It was fascinating to hear his thoughts on the informal economy, and why he places business and property rights as one of the most important issue that needs improving to reduce poverty and fight terrorism. As the president of the Institute for Liberty and Democracy and through his writings, Hernando has done sterling work highlighting property rights issues, challenging overzealous bureaucracy and putting his theories into action.

I was interested to read his suggestions for what the Pope should say to Donald Trump in Fortune, offering a five step guide. As Hernando wrote: “Five billion of the world’s seven billion people don´t have the documents to live in a particular place. To be precise, they don’t have the legal property rights required to reside, own assets or do business in their own or any other country…Only one billion people living in the West, Japan, Singapore and the like, and another billion in the westernized areas of developing and former Soviet nations have the documents to protect and leverage their rights.”

He argues that this is a huge obstacle to the growth of business and entrepreneurship, as many businesses are started by a businessperson using their home as collateral to raise capital.

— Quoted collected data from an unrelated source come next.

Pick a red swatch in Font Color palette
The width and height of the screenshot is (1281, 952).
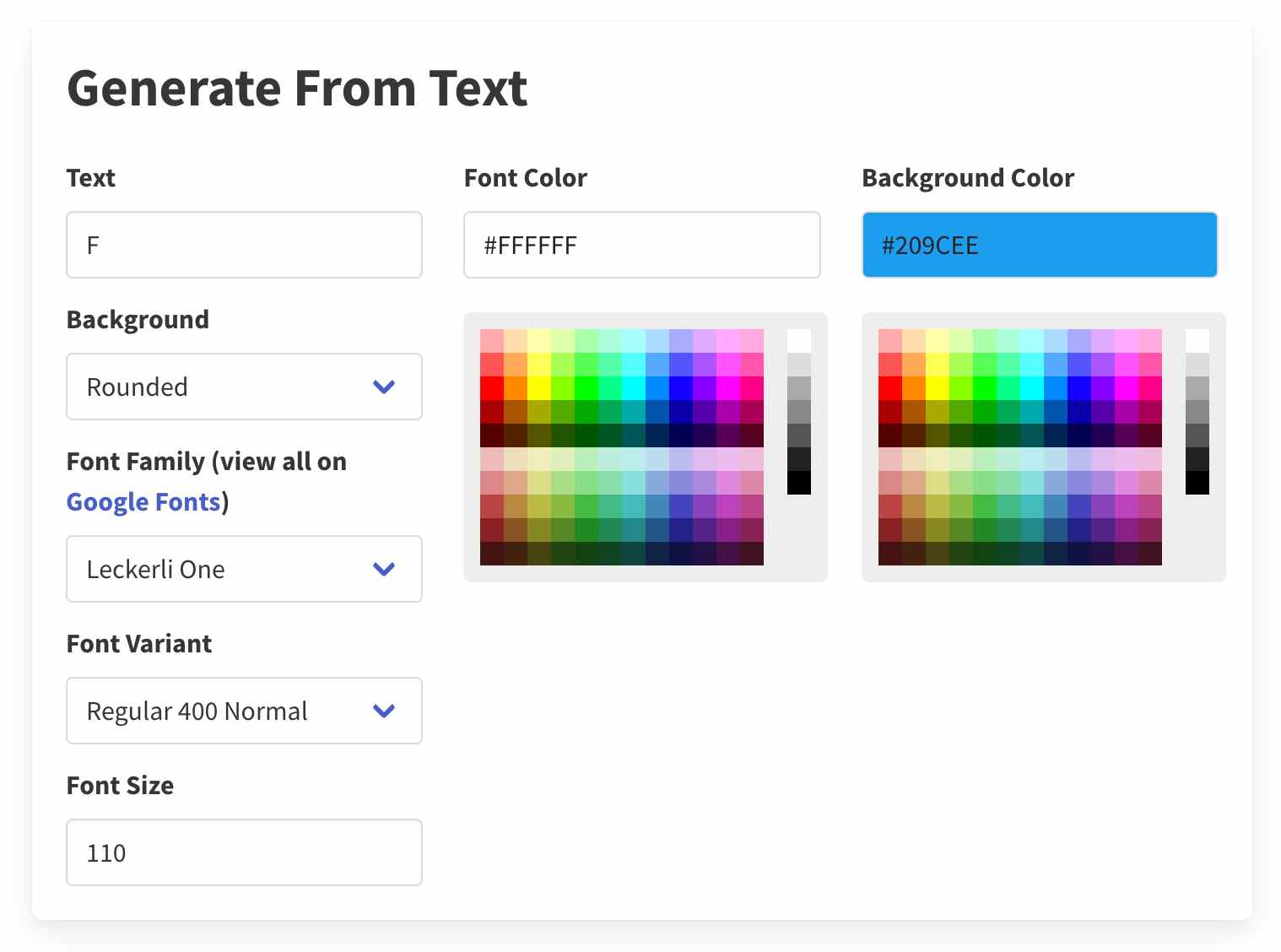pos(490,388)
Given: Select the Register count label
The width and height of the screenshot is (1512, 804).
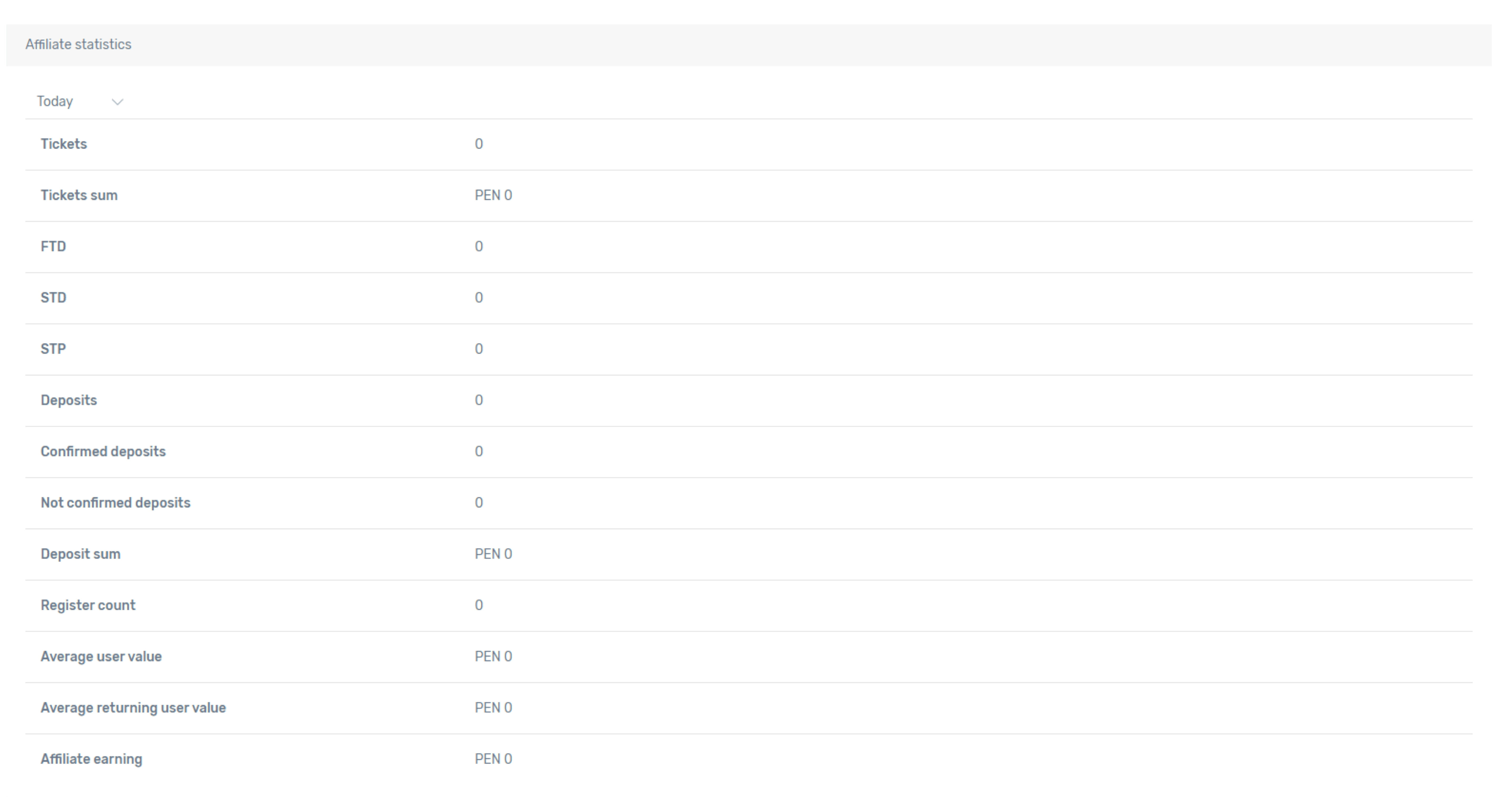Looking at the screenshot, I should tap(87, 606).
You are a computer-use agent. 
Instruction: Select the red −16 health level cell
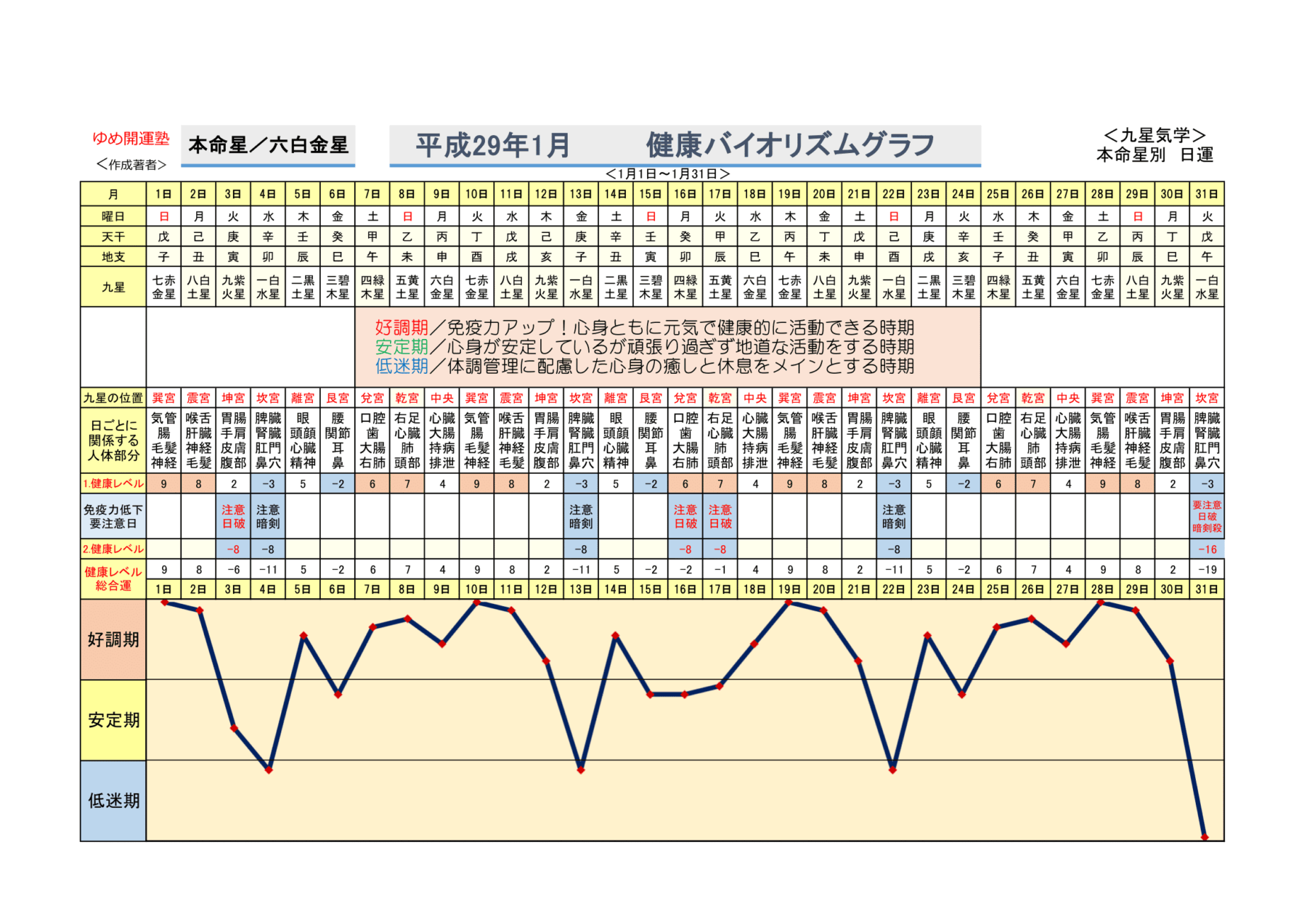click(1207, 549)
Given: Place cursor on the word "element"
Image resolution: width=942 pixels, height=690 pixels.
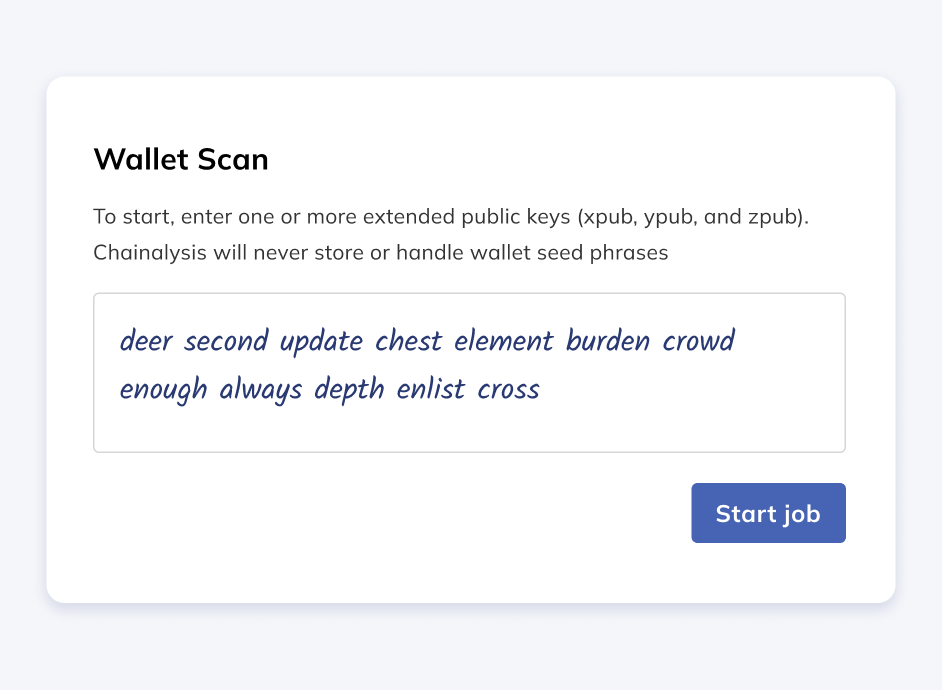Looking at the screenshot, I should [x=503, y=341].
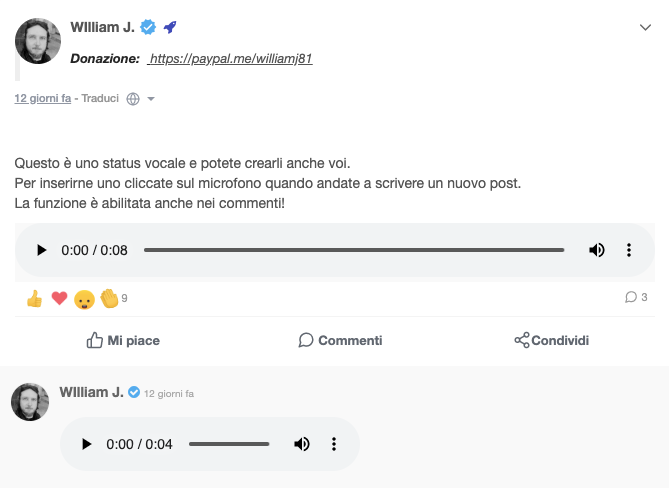Play the 0:04 comment audio clip

click(x=86, y=444)
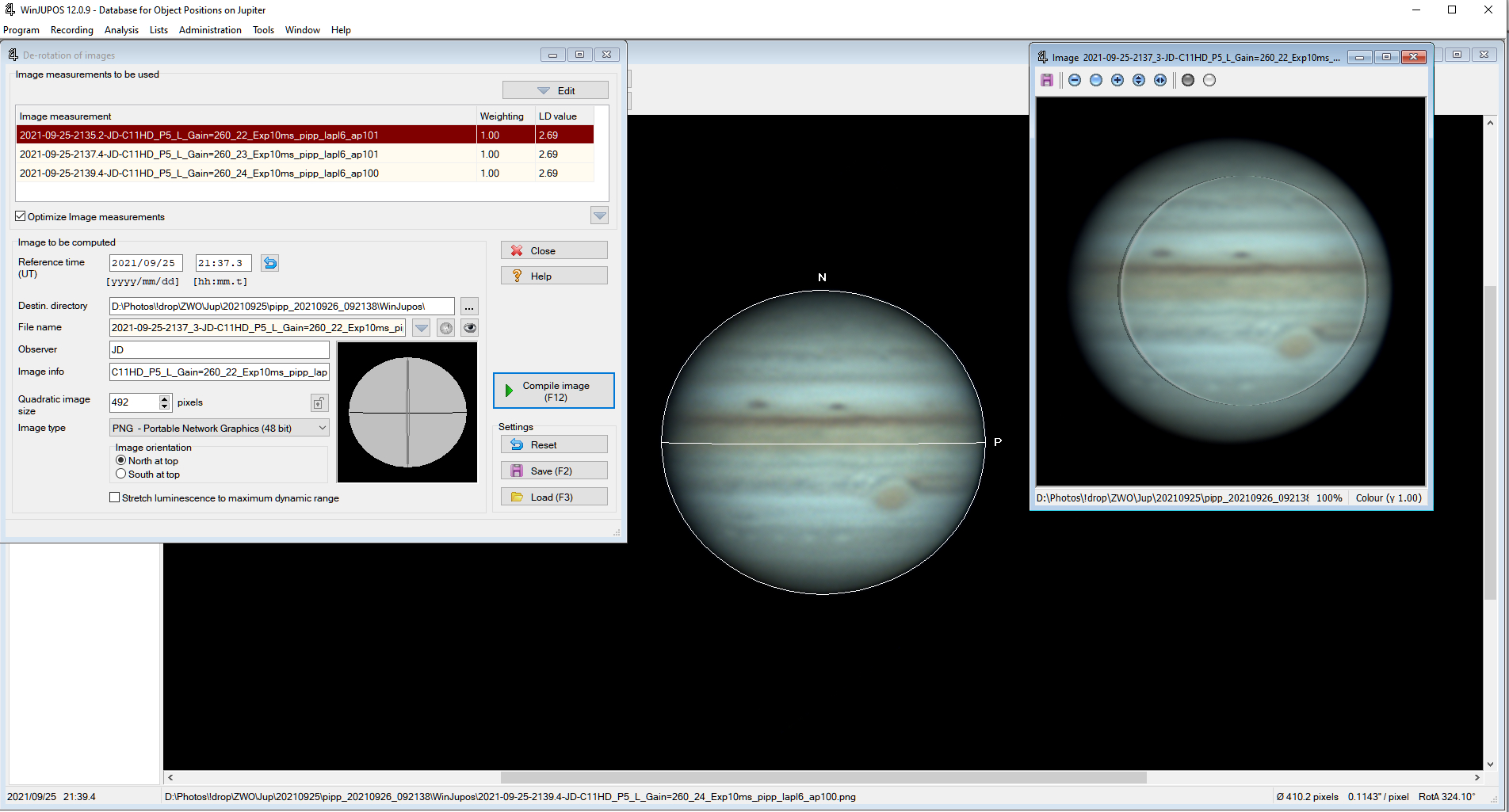The image size is (1509, 812).
Task: Enable Stretch luminescence to maximum dynamic range
Action: pyautogui.click(x=115, y=497)

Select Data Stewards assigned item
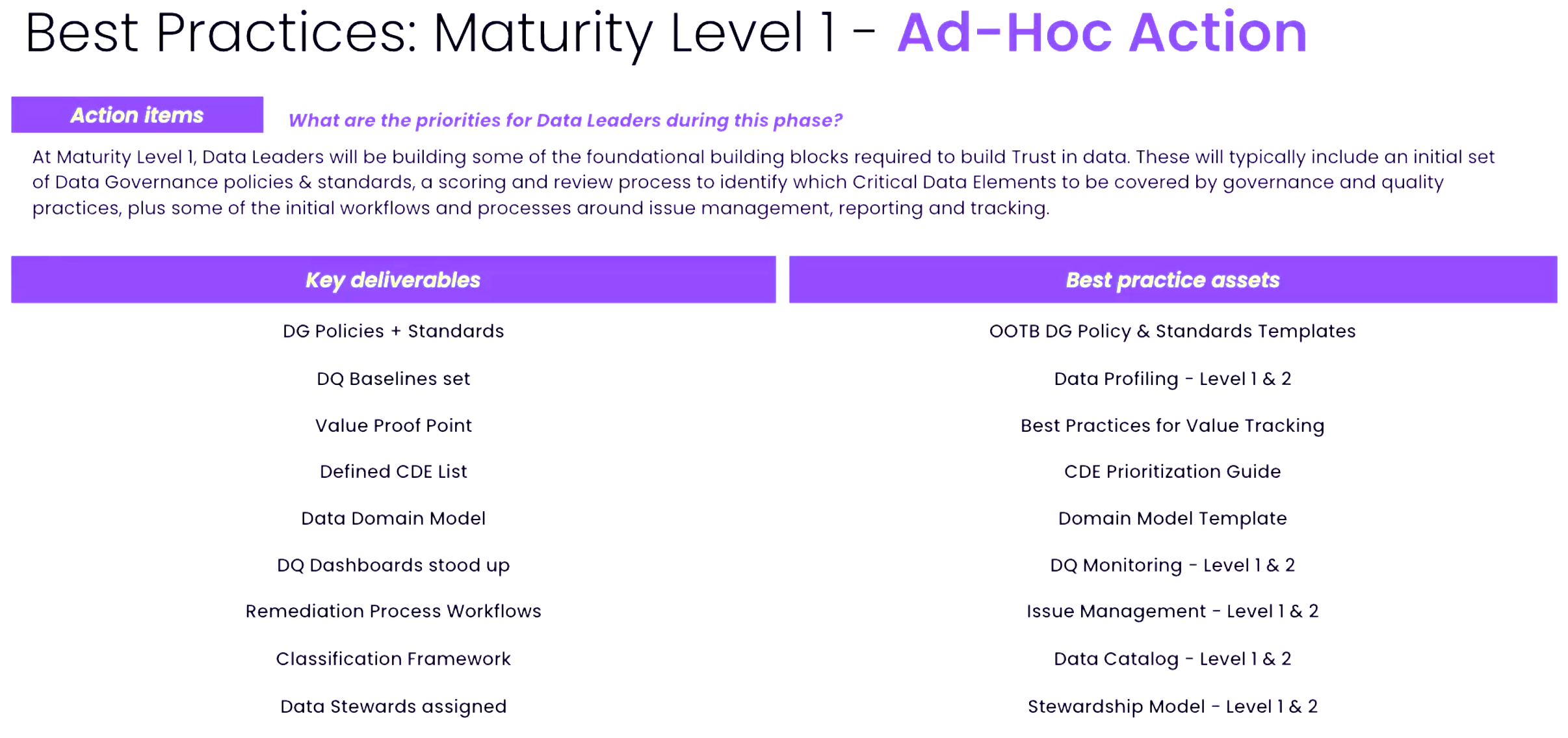tap(393, 706)
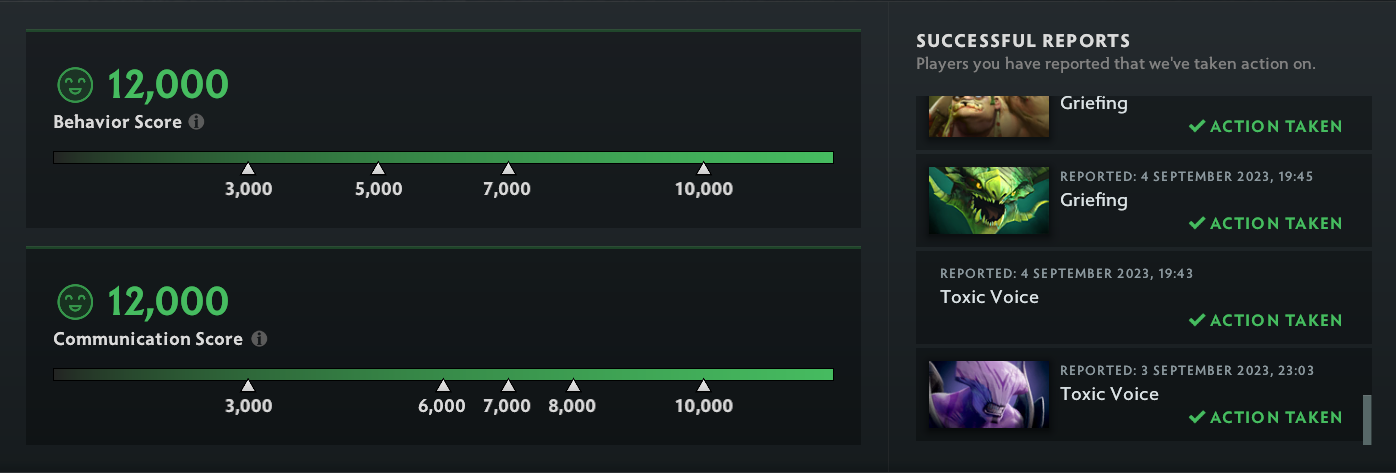Click the Behavior Score info icon
This screenshot has height=473, width=1396.
coord(197,122)
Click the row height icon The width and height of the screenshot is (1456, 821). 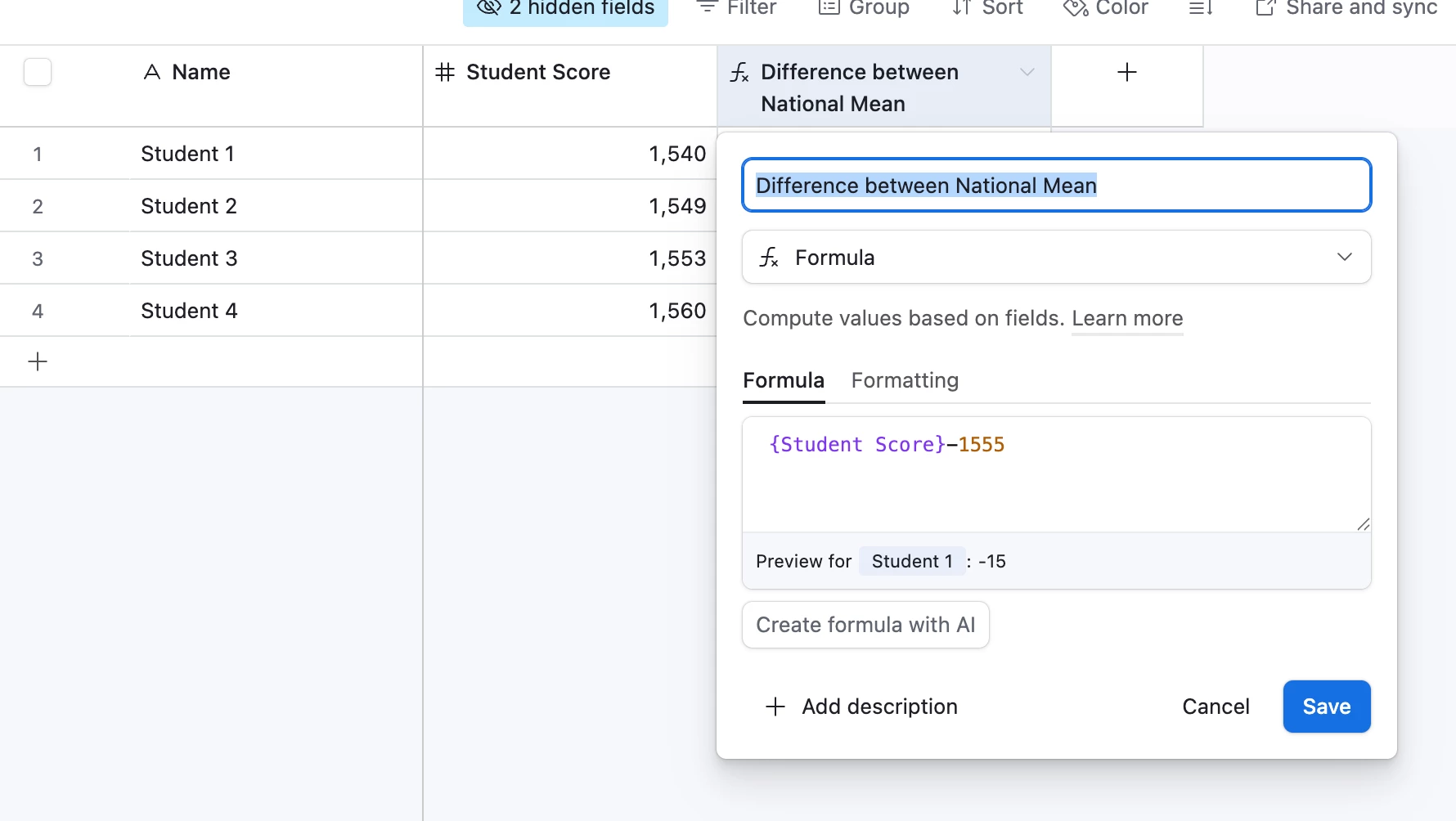point(1200,8)
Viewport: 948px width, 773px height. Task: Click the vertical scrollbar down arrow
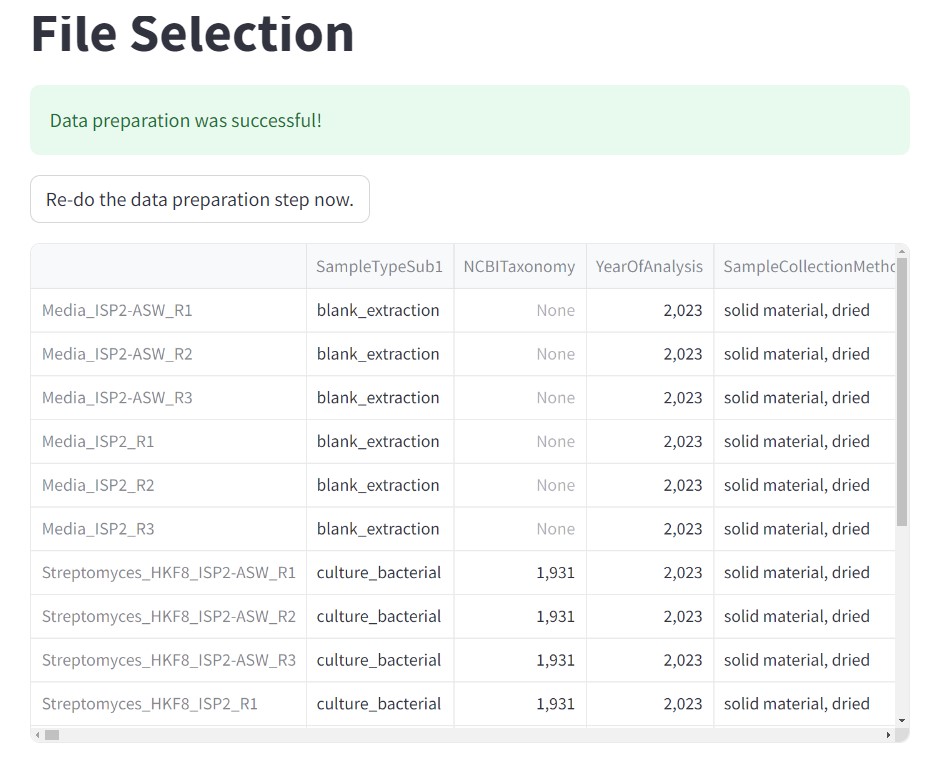(902, 720)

Being unable to use property as collateral to borrow money could be holding back millions of entrepreneurs.

His views on how improving property rights as a way of “winning the war of ideas in the Middle East and North Africa” are also well worth reading. “As we saw in the Arab Spring in 2011, the reason the martyrs who started the uprising were revolting in the streets was to protest the continual and arbitrary expropriation of their property by governments and their cronies. The Arab Spring is to a great extent a huge – and ongoing – social uprising to create respect for property borders. The West and its allies must help the 80% of the population whose survival depends on the boundaries needed to protect them and their assets.”

We also got on to talking about alternative economies, Blockchain, Bitcoin and the future of finance. I’m sure there will be many big changes to come that will have far reaching effects throughout the world. I love learning, and listening, and will continue to do so on my travels, and from the many visitors we welcome to the British Virgin Islands.

If you want to look up Hernando’s work, be sure to also take a look at his namesake, the Spanish explorer who was the first documented European to cross the Mississippi River. From business to history, the adventure continues!